--- Start of Material shown ---
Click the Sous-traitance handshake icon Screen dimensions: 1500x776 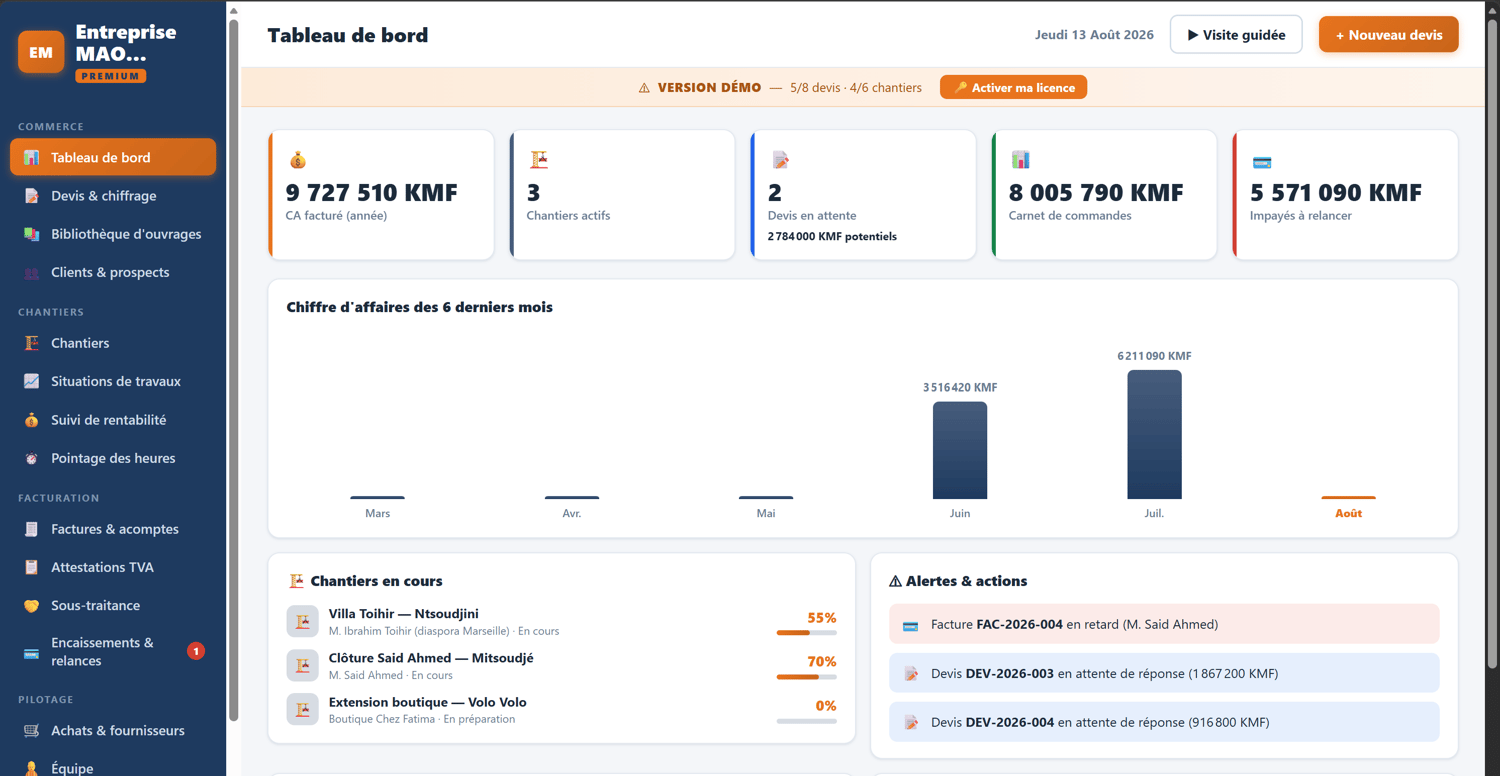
--- End of Material shown ---
--- Start of Material shown ---
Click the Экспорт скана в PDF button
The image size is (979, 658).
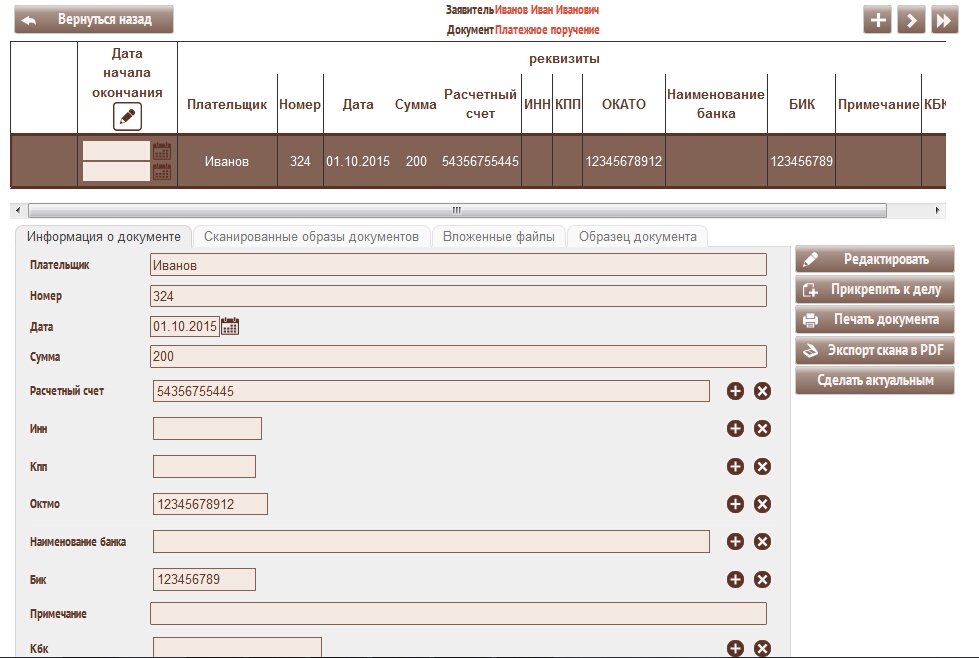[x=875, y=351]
--- End of Material shown ---
--- Start of Material shown ---
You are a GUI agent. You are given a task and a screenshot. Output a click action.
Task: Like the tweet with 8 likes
--- End of Material shown ---
# Request
Convert the items from the line with "You are a GUI" up to and including the line with "Task: Like the tweet with 8 likes" into a JSON list of strings, one per line, leaving out blank lines.

# Exercise solution
[
  "You are a GUI agent. You are given a task and a screenshot. Output a click action.",
  "Task: Like the tweet with 8 likes"
]